DATA SOURCE: BOX OFFICE MOJO. CHART BY AUTHOR.
In other words, the first three weeks of a film's release -- and really, the first two weeks -- make up the lion's share of its marketability.
And this doesn't just apply to blockbusters, which naturally enjoy bursts of excitement immediately following their debuts that peter out pretty quickly. Take the highly acclaimed A Beautiful Day in the Neighborhood as an example. The story of Fred Rogers and his iconic children's TV show Mister Rogers Neighborhood opened on Friday, Nov. 22, and sold $13.2 million worth of tickets in the United States its first weekend. After the following weekend, that figure had swollen to $34.3 million. By the time the movie left theaters in March, it had racked up a total of $61.7 million in domestic ticket sales. In other words, it made more than 55% of its box office money in its first 10 days in theaters, and that was a film did unusually well later in its release window.
DATA SOURCE: BOX OFFICE MOJO. CHART BY AUTHOR.
Underscoring the idea that A Beautiful Day on the Neighborhood was something of an outlier in terms of how long it was able to draw people to theaters, take a look at how Rocketman's U.S. ticket sales flowed following its May 31 release. The Elton John biopic sold $66.7 million worth of tickets by the end of its 17th day in theaters. But over the next 81 days it remained in U.S. theaters, it sold less than $30 million worth of tickets domestically.
DATA SOURCE: BOX OFFICE MOJO. CHART BY AUTHOR
Theaters still have some leverage
Don't misread the situation. AMC is definitely compromising. Although the bulk of a film's revenue-generating firepower is generally expended by the end of its third weekend, less-new movies still pull their share of stragglers to theaters. If nothing else, those films provide another opportunity to sell patrons overpriced concessions. It's better to use that screen space to drive modest revenue than no revenue at all.

## Recorded data

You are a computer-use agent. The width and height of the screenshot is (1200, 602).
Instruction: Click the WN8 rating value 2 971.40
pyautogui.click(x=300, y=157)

## Task to carry out
Answer these from the box office text, one line each.
(a) What total domestic ticket sales had A Beautiful Day in the Neighborhood reached by the time it left theaters in March?
(b) On what date was Rocketman released?
(c) Under "Theaters still have some leverage," what do less-new films provide another opportunity to sell to patrons?

## Result for this task
(a) $61.7 million
(b) May 31
(c) Overpriced concessions